Era muy sabido que cuando se “picaba” tenía que continuar bebiendo hasta caer rendido, y para el caso, agotaba todos sus recursos pecuniarios. Un día que se encontraba libando su buen pisco en una rueda de amigos, viéndose   ya sin un cobre en los bolsillos, salió de la tienda del “Cachuchón” Lozano y fue a visitar a una frutera  que era su “querida”. Al pedirle prestado algún dinero, la mujer conocedora de sus mañas, le dijo que no tenía dinero pero si quisiera, podía llevar frutas. Ni corto ni perezoso, el “Capachón” cogió numerosas naranjas y se marchó. Al pasar por la imprenta “Kipus”, ve a su propietario y le dice:

— ¡Oye, Rosendo! … !Te vendo estas hermosas naranjas…!

— ¡Oh!, Alberto… ¿Qué me hago yo con naranjas…?

— ¡Hazte un jugo de naranjas, pues!… ¡Yo necesito plata!

— Está bien, pero… ¡Naranjas!.. No, no, no. Ahora si me trajeras clichés, tintas, papeles o tipos…! Ahí está; en este momento necesito tipos para mi imprenta…! ¡Si me traes tipos, inmediatamente te los compro…!

— ¡No se hable más! –Respondió “Capachón” y encargándole sus frutas, se fue a la bodega del “Cachuchón” para volver con tres amigos tan chispeados como él –Ya Rosendo.
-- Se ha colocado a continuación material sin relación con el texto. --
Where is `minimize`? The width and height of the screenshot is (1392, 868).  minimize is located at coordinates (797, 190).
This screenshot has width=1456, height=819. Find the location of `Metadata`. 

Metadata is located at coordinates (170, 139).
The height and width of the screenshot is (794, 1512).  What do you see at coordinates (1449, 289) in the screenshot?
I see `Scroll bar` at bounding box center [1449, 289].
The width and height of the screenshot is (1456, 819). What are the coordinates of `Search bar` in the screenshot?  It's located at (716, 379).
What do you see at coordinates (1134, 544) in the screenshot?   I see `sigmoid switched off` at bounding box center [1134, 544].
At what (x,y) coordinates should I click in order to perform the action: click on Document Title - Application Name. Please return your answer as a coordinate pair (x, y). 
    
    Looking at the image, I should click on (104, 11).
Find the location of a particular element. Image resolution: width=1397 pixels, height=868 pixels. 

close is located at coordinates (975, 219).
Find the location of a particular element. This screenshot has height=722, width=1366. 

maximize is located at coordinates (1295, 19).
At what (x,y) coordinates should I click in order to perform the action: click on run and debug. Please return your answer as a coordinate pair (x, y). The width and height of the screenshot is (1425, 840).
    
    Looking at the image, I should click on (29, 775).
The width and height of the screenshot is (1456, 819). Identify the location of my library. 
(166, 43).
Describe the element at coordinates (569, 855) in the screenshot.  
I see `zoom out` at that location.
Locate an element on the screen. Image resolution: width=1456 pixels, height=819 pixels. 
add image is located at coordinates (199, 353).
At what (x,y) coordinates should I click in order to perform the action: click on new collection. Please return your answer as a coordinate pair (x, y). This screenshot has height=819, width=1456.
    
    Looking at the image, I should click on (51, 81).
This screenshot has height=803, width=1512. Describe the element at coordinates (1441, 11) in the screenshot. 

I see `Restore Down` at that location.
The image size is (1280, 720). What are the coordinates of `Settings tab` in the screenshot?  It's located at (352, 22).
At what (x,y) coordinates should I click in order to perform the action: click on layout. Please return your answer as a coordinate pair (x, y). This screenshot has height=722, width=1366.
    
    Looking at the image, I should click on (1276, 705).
Aquí te traigo estos tres tipos…! La plata!

Un coro de incontenibles carcajadas celebró la ocurrencia.

-05-

Lo dicho. Muchísimas veces a costa de los amigos jugó chanzas inolvidables como aquella en casa de don Pedrito Santiváñez. En el “desate del niño” del año anterior, al momento de inscribirse para las ofrendas había afirmado muy orondo: “A este hermoso niño le falta un par de ángeles custodios. Apúnteme usted, señora Angelita, ya que el próximo año voy a traer a dos ángeles”. El compromiso quedó hecho y la promesa debidamente registrada en el Libro de Actas. En esta ocasión –transcurrido el año- al momento de repasar las entregas, el secretario puntualizó: “Don Alberto Minaya Rolando, prometió un par de ángeles”. Los asistentes al ver que Capachón no tenía nada en las manos, comenzaron a azuzarlo para que entregara el presente prometido. Entonces poniéndose de pie con ese vozarrón peculiar que tenía, dijo: “Pedro y Angelita, amigos míos; yo siempre cumplo lo que prometo. He ofrecido traer dos ángeles y aquí están: Ángel Galarza y Ángel Portillo”. Y en medio de las risas generales llevó a los dos amigos ante la presencia de los anfitriones.

-06-

Hubo una época que en el Cerro de Pasco hubo buen número de sastres aglutinados en su respectivo gremio. Todos ellos dispuestos a conseguir mayor cantidad de clientes. Algunos hasta se arriesgaban a fiar a connotados morosos que había en el pueblo. Entre éstos figuraba en primer lugar Epifanio Giles, “El mago de la tijera” que se arriesgó a fiarle un traje a “Capachón” Minaya para Fiestas Patrias. Como pasados los días el deudor no aparecía, Giles decidió ir a buscarlo donde fuere para que la pague la cuenta. Un día lo encontró a la puerta de la iglesia. Con el fin de que el “Capachón” no lo envolviera en su parla convincente le espetó de un  solo tiro.

– Mira Alberto, ya se acerca fin de año, estamos en vísperas de navidad y tú no me has pagado el importe del último traje que te he confeccionado. Como esto no puedo seguir esperando más te conmino a que de inmediato, me pagues la deuda. No sé los medios que utilizarás pero tú sabrás de dónde sacar.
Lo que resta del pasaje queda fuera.